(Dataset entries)

-.-.-

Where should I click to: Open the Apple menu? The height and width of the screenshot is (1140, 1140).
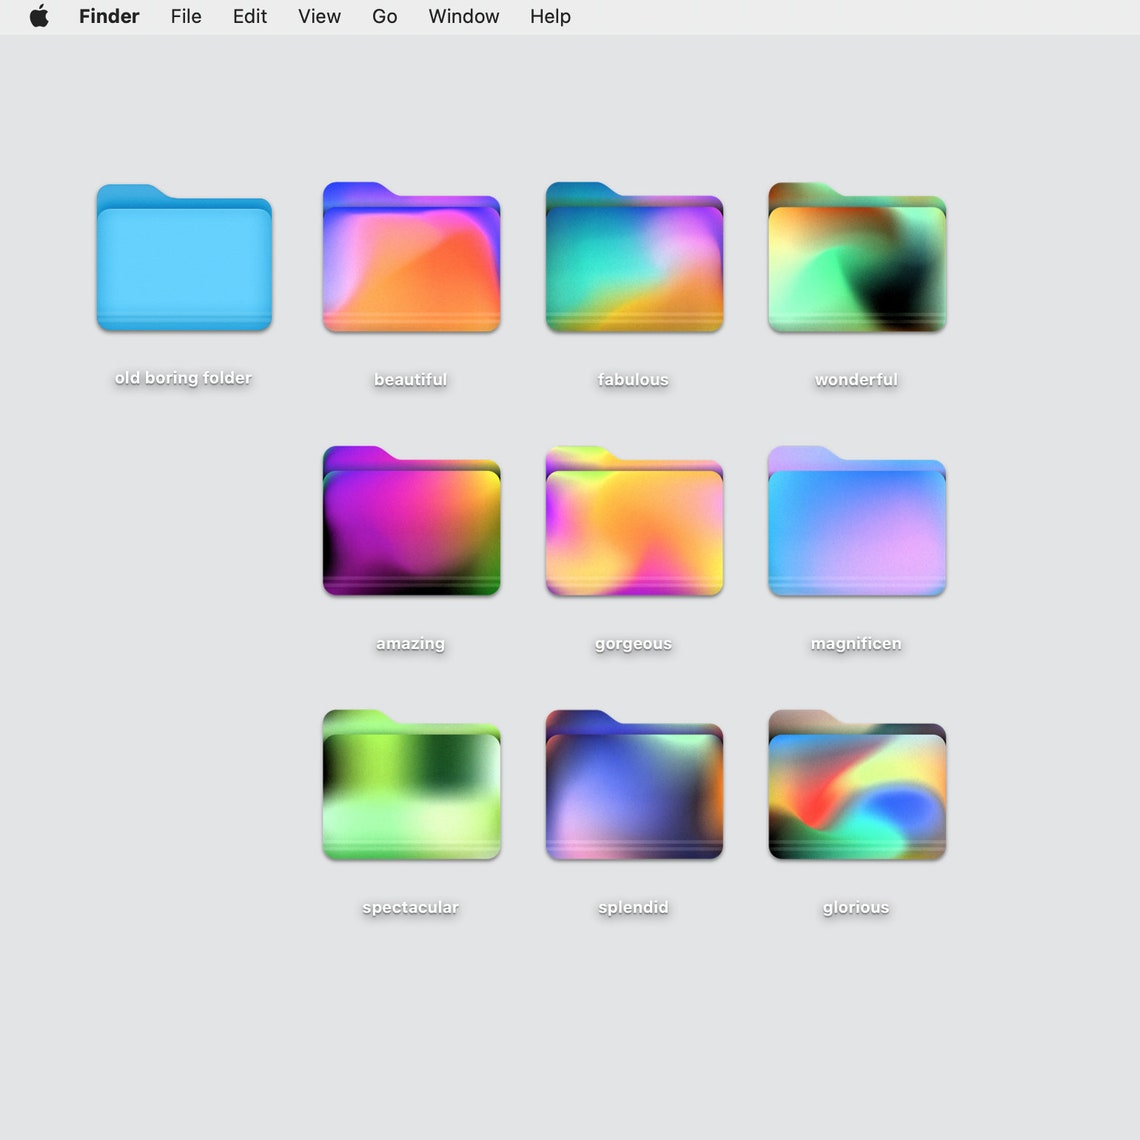click(39, 16)
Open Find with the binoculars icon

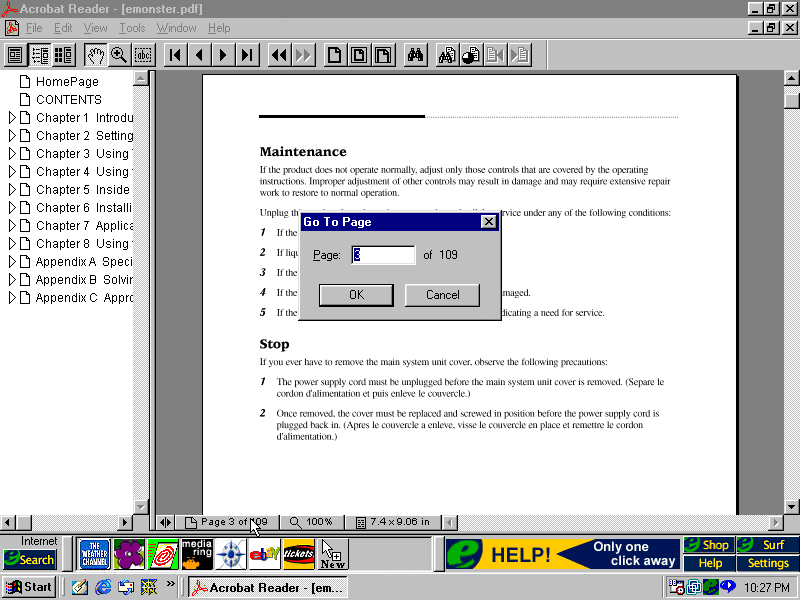[416, 55]
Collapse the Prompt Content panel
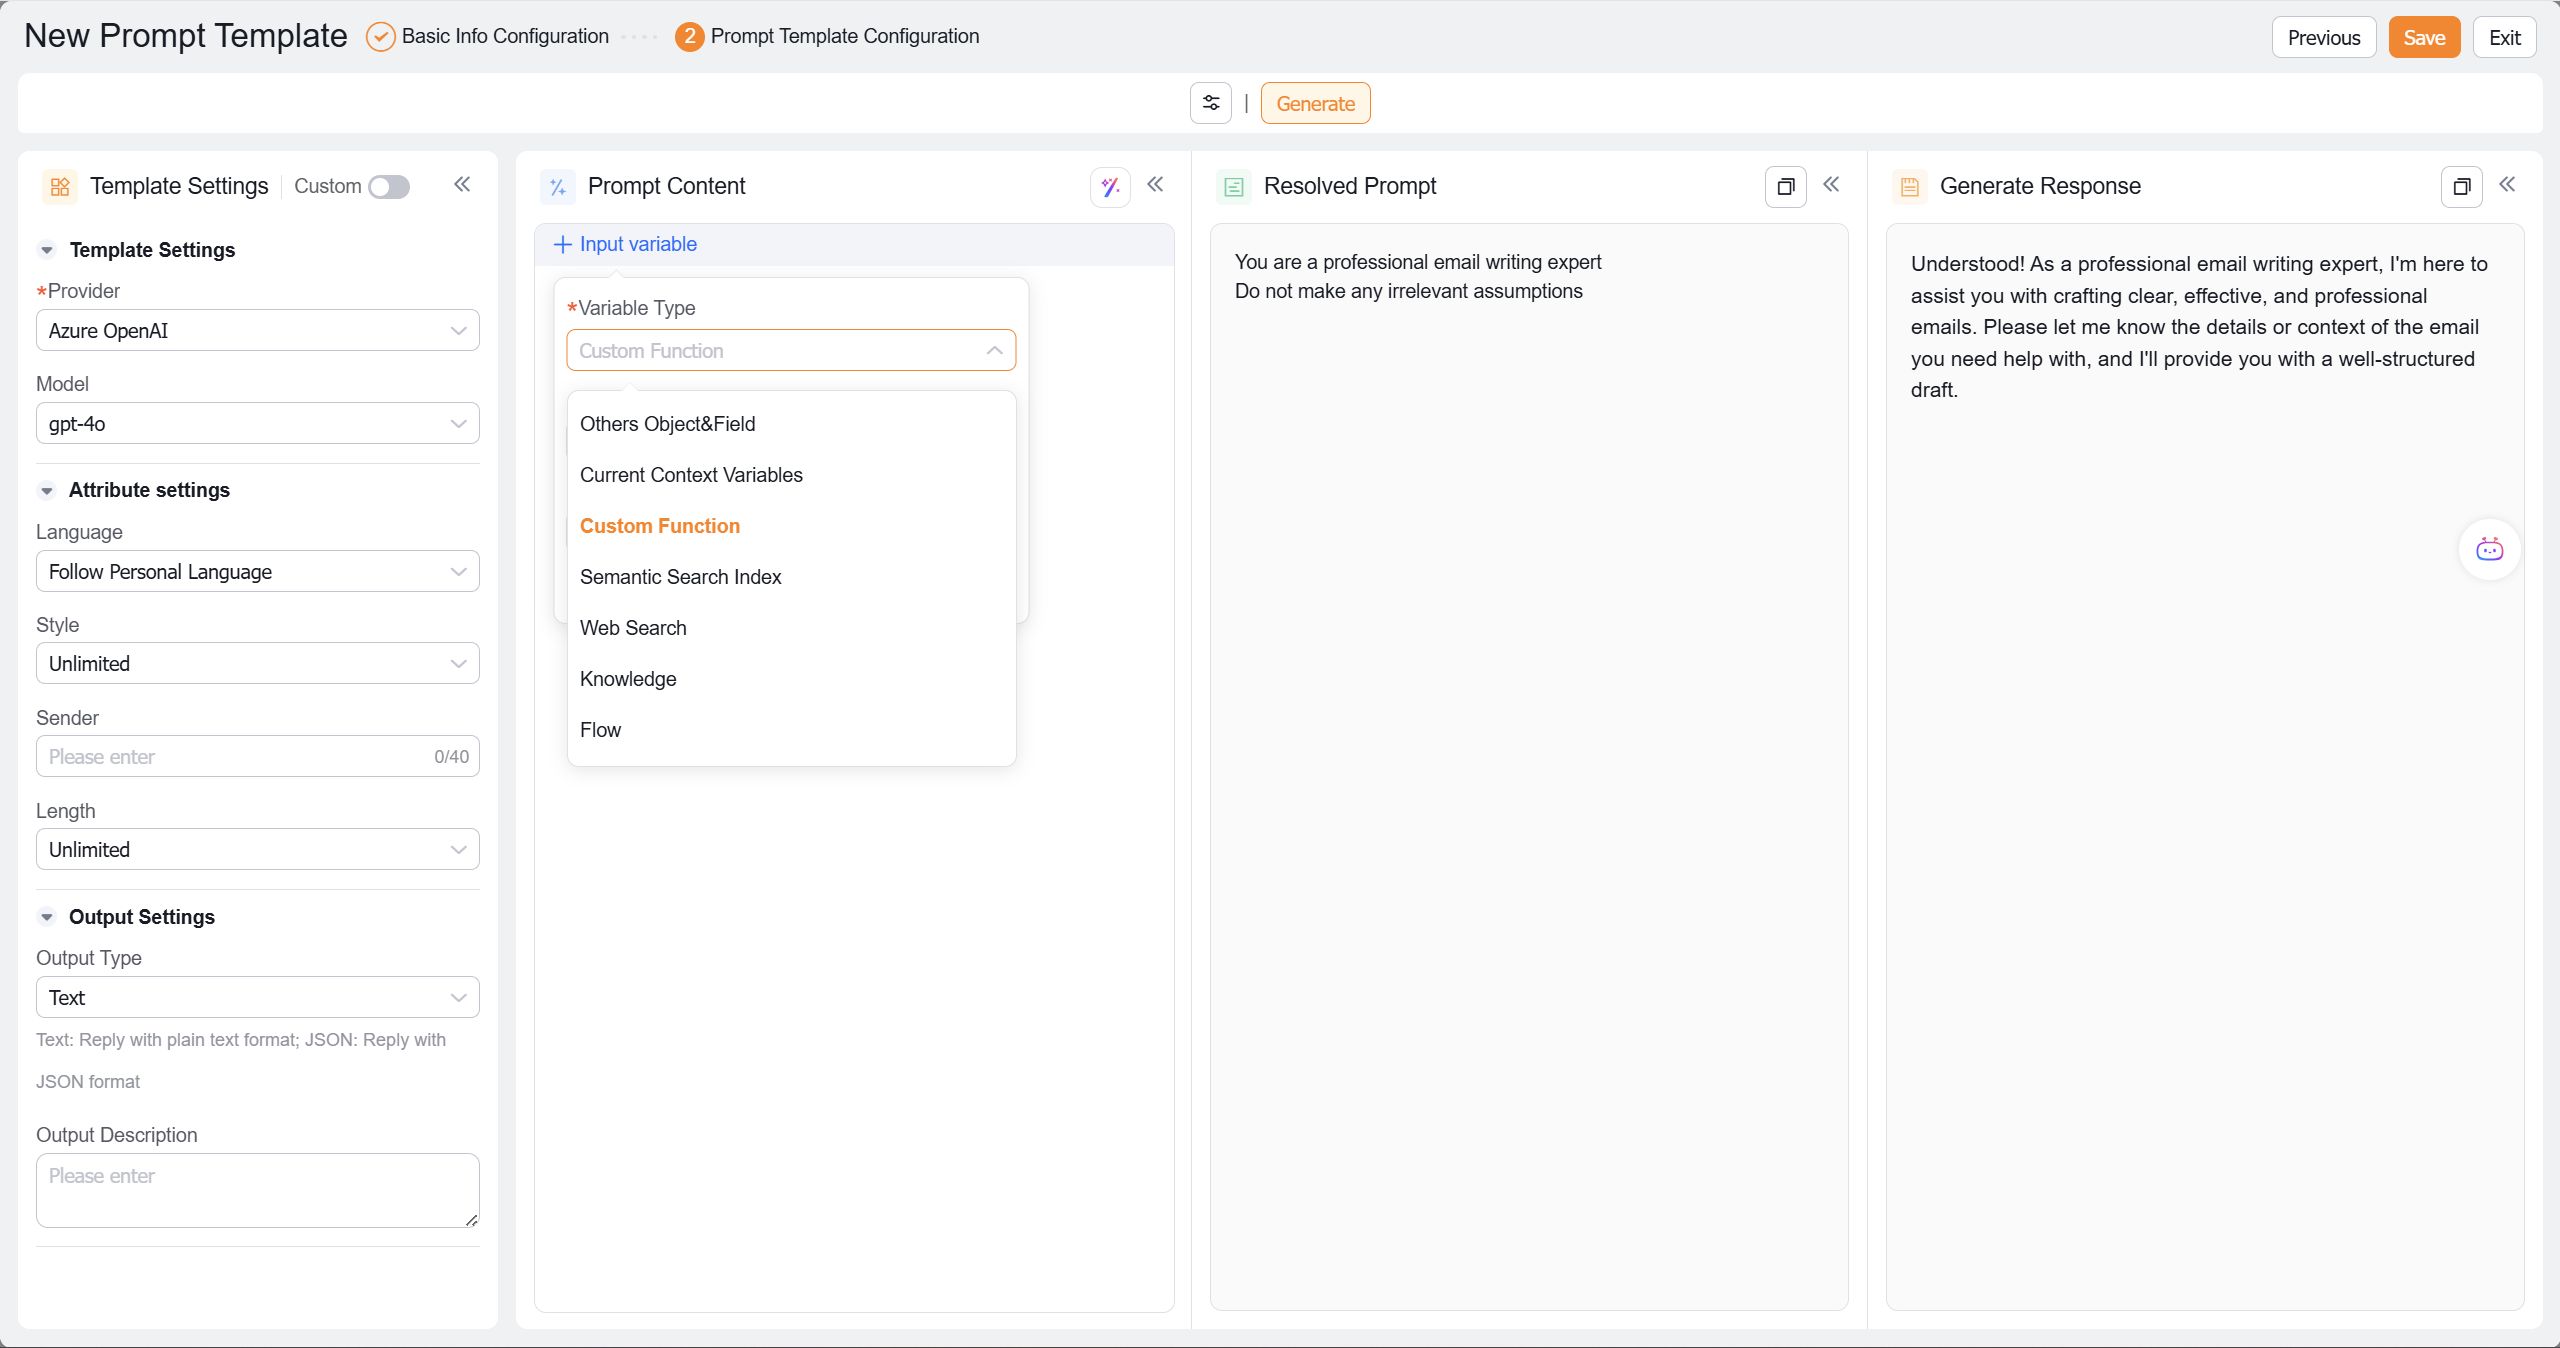The width and height of the screenshot is (2560, 1348). (x=1155, y=185)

-.-.-

> [EXERCISE] The records above need to be restated word for word, with the pictures left out.

> [COMPLETED EXERCISE]
Where should I click to: Open the Apple menu? The height and width of the screenshot is (1140, 1140).
click(39, 16)
Open Find with the binoculars icon

[416, 55]
Collapse the Prompt Content panel
The width and height of the screenshot is (2560, 1348). (x=1155, y=185)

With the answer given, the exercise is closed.